Catalyst Chicago: Small Is Beautiful
With Old Media disrupted, and New Media overwhelming us with dating advice columns and kitty videos, how wonderful it is to see a non-profit like Catalyst Chicago celebrating 25 years in business. Founder-editor-publisher Linda Lenz launched the publication in 1990 to provide extensive coverage of Chicago Public Schools. Catalyst has been an exemplar of community journalism since the print age, and it is also a model representing the possibilities of journalism in the online age.
Lenz’s story of Catalyst’s origins, which she relates in a 25th anniversary issue, sounds like good strategy for an online start-up:
My idea for Catalyst Chicago began with the Chicago School Reform Act of 1988, which cracked open and breathed new life into a calcified school district. The key feature was revolutionary: creating elected local school councils—six parents, two community members and two teachers—that would have the power to select their schools’ principals, a make-or-break decision for schools regardless of who does the choosing.
That structure created a need, I thought, for an independent source of in-depth information on education issues so that council members and others newly involved in the system could knowledgeably participate in this grand experiment in local control.
For the previous decade, I had been the education reporter for the Chicago Sun-Times, and I knew that the news media would not have the time, space—we were still a print world—or inclination to dig deep into school-improvement issues on a regular basis.
Creating an editorial plan was easy, but I didn’t know how to put it into motion, so I consulted a savvy news source, Anne Hallett, who was then executive director of the Wieboldt Foundation. Anne said: “Go talk to the Community Renewal Society,” which at that time had been publishing The Chicago Reporter, an investigative newsletter focused on race and poverty, for 17 years.

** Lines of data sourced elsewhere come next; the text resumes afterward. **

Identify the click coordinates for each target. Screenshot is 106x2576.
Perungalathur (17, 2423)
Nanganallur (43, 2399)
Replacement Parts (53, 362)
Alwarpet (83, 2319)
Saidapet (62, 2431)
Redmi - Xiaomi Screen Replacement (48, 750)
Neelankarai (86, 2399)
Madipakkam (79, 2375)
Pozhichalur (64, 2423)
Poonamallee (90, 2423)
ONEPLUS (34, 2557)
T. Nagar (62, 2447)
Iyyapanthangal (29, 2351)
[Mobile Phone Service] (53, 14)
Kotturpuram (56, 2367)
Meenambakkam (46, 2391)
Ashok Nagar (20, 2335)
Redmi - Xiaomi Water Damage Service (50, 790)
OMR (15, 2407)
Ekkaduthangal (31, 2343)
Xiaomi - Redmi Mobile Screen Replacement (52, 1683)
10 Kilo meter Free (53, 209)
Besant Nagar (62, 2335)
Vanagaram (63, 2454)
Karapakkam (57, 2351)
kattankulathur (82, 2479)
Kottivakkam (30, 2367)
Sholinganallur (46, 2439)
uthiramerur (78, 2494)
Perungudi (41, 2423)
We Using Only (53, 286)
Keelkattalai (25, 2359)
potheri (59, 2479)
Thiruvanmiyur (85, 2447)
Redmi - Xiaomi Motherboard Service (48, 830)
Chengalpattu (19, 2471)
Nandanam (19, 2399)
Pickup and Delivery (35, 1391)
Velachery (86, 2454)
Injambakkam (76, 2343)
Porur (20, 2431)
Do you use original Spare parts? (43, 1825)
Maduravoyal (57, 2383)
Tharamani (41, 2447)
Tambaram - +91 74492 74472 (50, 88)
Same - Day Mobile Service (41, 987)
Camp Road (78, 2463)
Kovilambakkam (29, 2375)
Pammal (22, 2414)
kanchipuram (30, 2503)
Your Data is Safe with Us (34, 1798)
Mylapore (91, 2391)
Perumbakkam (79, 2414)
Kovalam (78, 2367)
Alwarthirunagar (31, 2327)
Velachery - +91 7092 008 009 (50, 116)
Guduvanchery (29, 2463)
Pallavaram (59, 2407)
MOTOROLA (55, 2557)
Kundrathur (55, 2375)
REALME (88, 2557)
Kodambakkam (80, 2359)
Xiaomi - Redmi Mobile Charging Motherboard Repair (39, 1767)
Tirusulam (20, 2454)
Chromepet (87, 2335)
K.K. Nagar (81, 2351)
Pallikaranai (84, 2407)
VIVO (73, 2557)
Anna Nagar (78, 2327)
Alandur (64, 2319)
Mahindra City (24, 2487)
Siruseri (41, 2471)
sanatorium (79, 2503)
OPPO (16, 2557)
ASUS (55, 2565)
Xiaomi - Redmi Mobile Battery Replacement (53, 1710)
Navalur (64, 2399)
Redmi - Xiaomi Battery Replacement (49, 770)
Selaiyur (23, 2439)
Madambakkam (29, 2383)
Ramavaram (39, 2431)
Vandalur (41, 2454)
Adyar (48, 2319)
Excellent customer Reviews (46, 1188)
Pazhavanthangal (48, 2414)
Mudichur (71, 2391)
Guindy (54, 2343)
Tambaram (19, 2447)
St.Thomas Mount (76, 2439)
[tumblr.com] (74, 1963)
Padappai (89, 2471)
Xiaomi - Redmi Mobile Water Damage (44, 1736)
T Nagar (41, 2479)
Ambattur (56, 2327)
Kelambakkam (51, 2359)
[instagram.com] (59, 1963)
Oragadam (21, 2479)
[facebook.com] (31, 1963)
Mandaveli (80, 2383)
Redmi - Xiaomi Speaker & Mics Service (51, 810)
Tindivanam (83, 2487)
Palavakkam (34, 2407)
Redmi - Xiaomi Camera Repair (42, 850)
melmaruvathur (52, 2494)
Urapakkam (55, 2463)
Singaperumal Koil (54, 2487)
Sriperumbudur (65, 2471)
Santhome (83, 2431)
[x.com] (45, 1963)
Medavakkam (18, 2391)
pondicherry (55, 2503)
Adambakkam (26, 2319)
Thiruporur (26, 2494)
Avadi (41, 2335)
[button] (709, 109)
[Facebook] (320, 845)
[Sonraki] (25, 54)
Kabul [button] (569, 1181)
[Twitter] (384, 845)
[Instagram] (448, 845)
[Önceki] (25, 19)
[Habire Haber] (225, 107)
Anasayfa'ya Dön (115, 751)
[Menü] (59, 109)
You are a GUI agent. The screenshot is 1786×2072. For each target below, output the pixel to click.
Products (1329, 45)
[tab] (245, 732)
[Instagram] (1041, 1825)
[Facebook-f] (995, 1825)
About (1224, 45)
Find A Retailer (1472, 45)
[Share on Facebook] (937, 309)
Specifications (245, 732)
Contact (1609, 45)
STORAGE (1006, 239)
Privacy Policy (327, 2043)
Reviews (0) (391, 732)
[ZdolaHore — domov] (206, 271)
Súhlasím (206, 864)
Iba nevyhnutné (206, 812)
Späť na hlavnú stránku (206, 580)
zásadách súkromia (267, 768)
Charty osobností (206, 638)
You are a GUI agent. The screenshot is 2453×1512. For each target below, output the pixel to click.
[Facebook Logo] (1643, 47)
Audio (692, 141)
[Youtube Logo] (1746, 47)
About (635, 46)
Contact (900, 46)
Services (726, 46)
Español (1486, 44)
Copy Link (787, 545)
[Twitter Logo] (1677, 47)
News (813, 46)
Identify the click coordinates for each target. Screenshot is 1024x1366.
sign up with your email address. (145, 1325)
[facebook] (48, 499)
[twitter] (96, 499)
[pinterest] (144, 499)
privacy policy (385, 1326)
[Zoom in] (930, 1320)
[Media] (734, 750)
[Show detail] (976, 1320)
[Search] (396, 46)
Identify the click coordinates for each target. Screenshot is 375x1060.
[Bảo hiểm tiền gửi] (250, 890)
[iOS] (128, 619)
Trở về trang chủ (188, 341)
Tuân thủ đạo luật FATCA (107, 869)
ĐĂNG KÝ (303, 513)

At CRS I reunited with Roy Larson, the Reporter’s editor and publisher, who had been the religion editor at the Sun-Times and my pod-mate. Roy melded my idea with CRS’s idea for a newsletter for parents, and together we went in search of funding. As it turned out, the MacArthur and Joyce foundations had been looking for a way to track implementation of the Reform Act, and The Chicago Community Trust was interested in assisting parents.
So in February 1990, the first issue of Catalyst rolled off the presses. Reviewing our early issues—and they are all online—I am struck by how little the major issues have changed. In our first few years, we reported on principal selection, testing, school choice, the shortage of bilingual teachers, funding equity and overcrowding in Hispanic communities.
Catalyst is published by but is editorially independent from the Community Renewal Society, a civic group founded in 1882 whose mission statement calls public engagement one of four primary components of a theory of change:
For citizens or organizations to take action on an issue, they must first be aware of the issue and its importance and understand its causes, its consequences and possible solutions to it. Effective public engagement is intertwined with building knowledge and understanding. Community Renewal Society’s newsmagazines—Catalyst Chicago and The Chicago Reporter—will surface issues and provide insightful analyses into pressing social concerns.
Catalyst, today an online publication that has reduced its newsmagazine run from nine to three issues per year, has gone on to do solid reporting on every imaginable issue confronting Chicago public education. It has won some 50 prizes for its reporting, including a Studs Terkel Community Media Award in 2011. In the last few years Catalyst’s coverage has included in-depth reports on the shortage of funds for sports facilities, the challenges high school graduates face in completing college, drugs in schools, and teacher turnover.
In October, a 2013 story by Catalyst reporter Sarah Karp on a $20 million no-bid professional development contract to train school principals yielded spectacular results: the federal indictment of former Chicago Public Schools CEO Barbara Byrd-Bennett on charges of funneling contracts to former employers in exchange for kickbacks; within days, Byrd-Bennett pleaded guilty to one count of fraud in the bribery and kickback scandal, and agreed to cooperate on further cases.
Karp’s story had pointed out that Byrd-Bennett had worked for the company receiving the no-bid contract immediately prior to joining Chicago Public Schools, initially as a consultant. Karp’s reporting intrigued the school system’s inspector general, and soon federal prosecutors were on the case. The fact that it was a community publication that broke the scandal, and not the major Chicago media players like the Tribune and the Sun-Times, is testimony to the critical importance of community journalism.
As Lenz told the Columbia Journalism Review: “What we do is give our staff the gift that most journalists want, which is time. Our journalists have time to go through reports. They become really expert on the nitty-gritty, how a school system works. And then they have the time to go after things.”
How does Catalyst manage to pay its great journalists? Its longtime business model is one that more and more media organizations are starting to consider. It is funded by print and online advertising, contributions from individuals, and grants from companies and foundations including: the Boeing Company, The Chicago Community Trust, Lloyd A. Fry Foundation, John S. and James L. Knight Foundation, Robert R. McCormick Foundation, McDougal Family Foundation, Oppenheimer Family Foundation, Polk Bros. Foundation, Spencer Foundation and the Voqal Fund.